These days, the only thing worse than failing to leverage generative AI is to succeed at it. Soon after the celebration will come the curse of success: new APIs to maintain and costs to manage. The best protection is hands-down a good set of evaluations. But that could be easier said than done because organization momentum may take you elsewhere. Here’s what and why I’m doing about it. See if that resonates and let me know if I’m missing something obvious!
Two irresistible forces make us all want to upgrade our LLMs. The first, is the great token depreciation we’ve been experiencing and which is likely to continue. Some claim that improvements in the performance of newer small and medium models paired with their lower costs have reduced the price of a unit of intelligence by a factor 1,000x. Maybe. What is undeniable is that, at the time of this writing, the cost of gpt-4o-mini is 66.6x cheaper than not-so-old gpt4-turbo. That’s devilishly difficult to pass up if your constitution allows it!
The second force that’ll bend your knees is when a maker calls one of its models to the great yonder (e.g. PaLM2/bison). Like it or not, LLM API upgrades are as inevitable as death and taxes.
This is where evaluations come in. Or at least, that’s when their importance dawned on me. See, when teams first experiment with generative AI, they are just trying to make it work. They are looking to “build the right thing”. Final judgment, of course, is from users via either qualitative feedback or measured impact. But when it’s time to upgrade the guts of a product or process already in production with a new LLM, you may be less excited to set up another beta group or run an A/B test. Certainly, I’d rather avoid the time and complexity where possible. If only the thing was “built right” and that a label swap was all I needed. In a good set of evaluations lies the salvation.
In places where LLMs are paired with the other two members of the generative AI holy trinity, prompts and data (input and output), you implicitly have the ability to compare the performance of the new LLM to the old one and, ergo, your eval.
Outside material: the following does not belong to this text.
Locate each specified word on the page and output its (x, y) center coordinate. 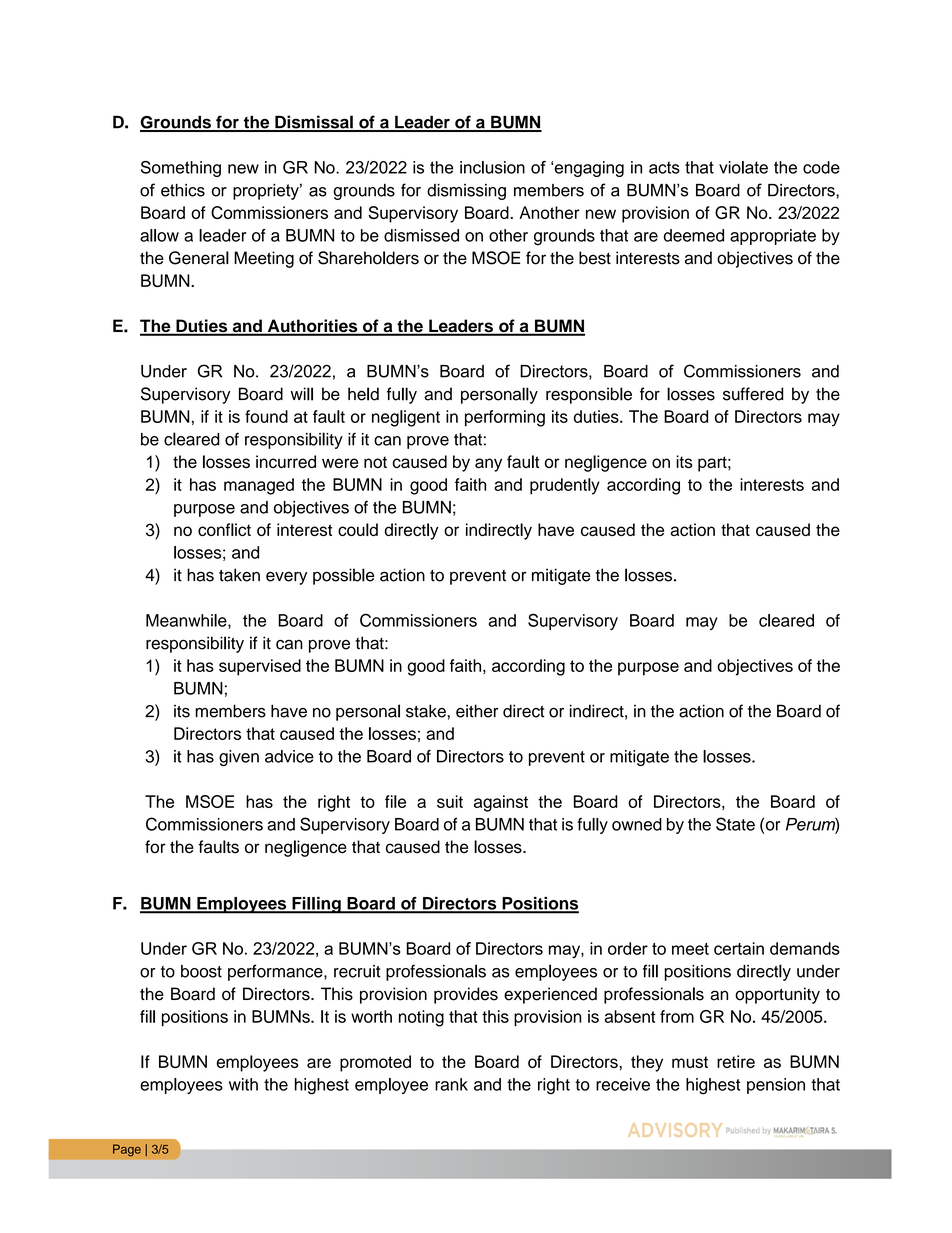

Where that does not exist, one must become the creator. That’s what we’re doing in places like content destined for 3rd party platforms with high-consequence policies or chatbots designed to support precise personas or… The list goes on. Yes, there are tons of awesome and thoughtful public eval sets but they weren’t created for your use case. Some of them may correlate with your use case, but that, too, will have to be tested and discovered.
I wish I had asked the teams sooner to incorporate the creation of an evaluation in their capability designs. I believe that a good eval should now join the set of other things that satisfy the production ilities. Until we atone for this omission, the seductive new batch of models will remain just out of grasp. Don’t say I didn’t tell you so.